Task input:
┌──

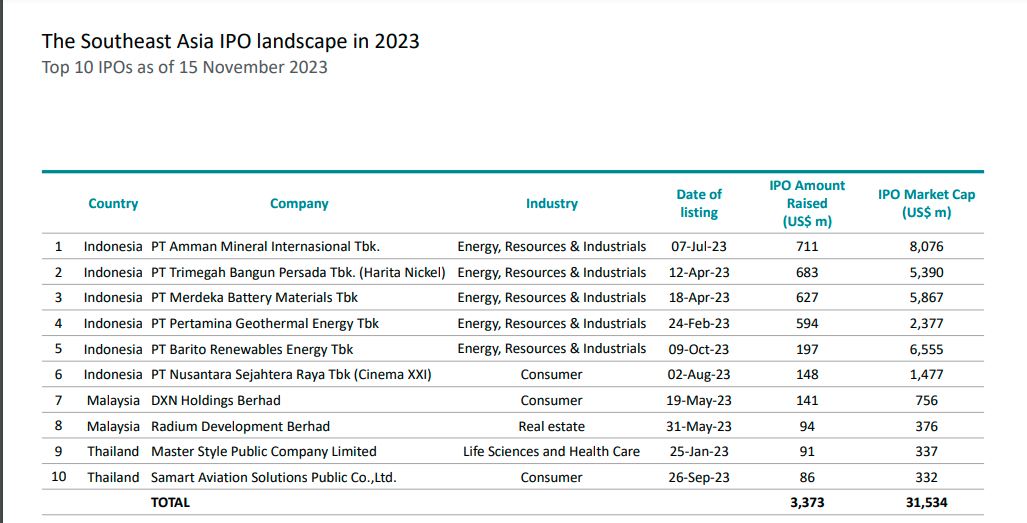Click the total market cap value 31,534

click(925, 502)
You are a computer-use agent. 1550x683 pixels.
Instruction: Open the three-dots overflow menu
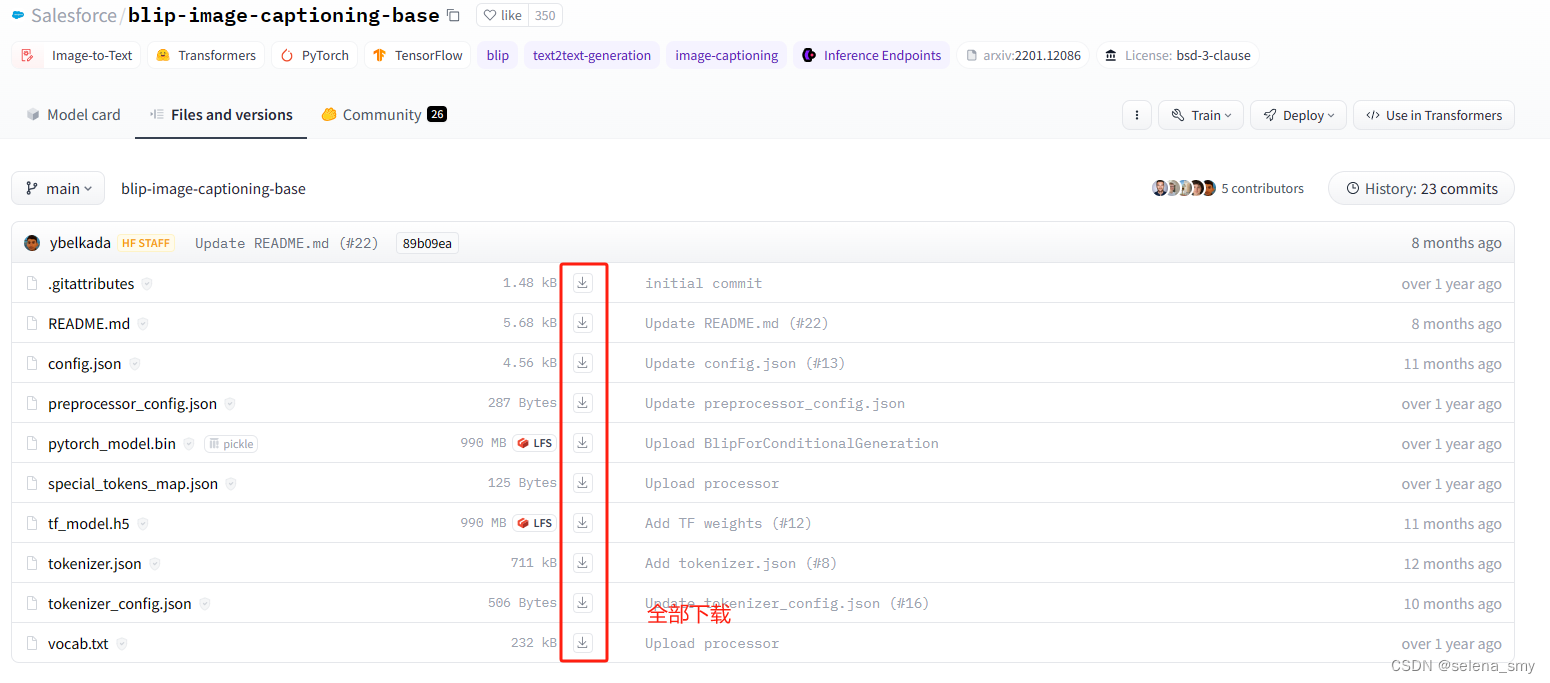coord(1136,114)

└──

Written exercise:
Pick out every line of the items above that contains the word "Open", and copy each one. Case counts.

Exercise output:
Instruction: Open the three-dots overflow menu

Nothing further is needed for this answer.